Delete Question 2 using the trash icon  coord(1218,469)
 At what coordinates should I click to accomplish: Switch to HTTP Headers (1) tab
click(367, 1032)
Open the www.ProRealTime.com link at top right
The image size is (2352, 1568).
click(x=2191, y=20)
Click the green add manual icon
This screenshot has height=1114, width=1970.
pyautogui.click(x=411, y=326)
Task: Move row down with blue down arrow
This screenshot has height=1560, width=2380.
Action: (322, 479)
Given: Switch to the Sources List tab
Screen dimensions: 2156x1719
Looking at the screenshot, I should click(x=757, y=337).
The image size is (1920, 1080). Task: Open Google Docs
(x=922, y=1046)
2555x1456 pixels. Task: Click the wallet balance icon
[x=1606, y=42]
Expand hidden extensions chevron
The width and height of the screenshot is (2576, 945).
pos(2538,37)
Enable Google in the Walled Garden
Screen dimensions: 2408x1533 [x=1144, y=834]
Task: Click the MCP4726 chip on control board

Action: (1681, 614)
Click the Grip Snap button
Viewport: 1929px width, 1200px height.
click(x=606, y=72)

- - - - -

WHAT YOU NEED TO DO:
What is needed is every line from the beginning of the data up to and including the line with "Given: Switch to the Sources List tab", given again word for word.

PROBLEM SOLUTION:
Delete Question 2 using the trash icon  coord(1218,469)
 At what coordinates should I click to accomplish: Switch to HTTP Headers (1) tab
click(367, 1032)
Open the www.ProRealTime.com link at top right
The image size is (2352, 1568).
click(x=2191, y=20)
Click the green add manual icon
This screenshot has height=1114, width=1970.
pyautogui.click(x=411, y=326)
Task: Move row down with blue down arrow
This screenshot has height=1560, width=2380.
Action: (322, 479)
Given: Switch to the Sources List tab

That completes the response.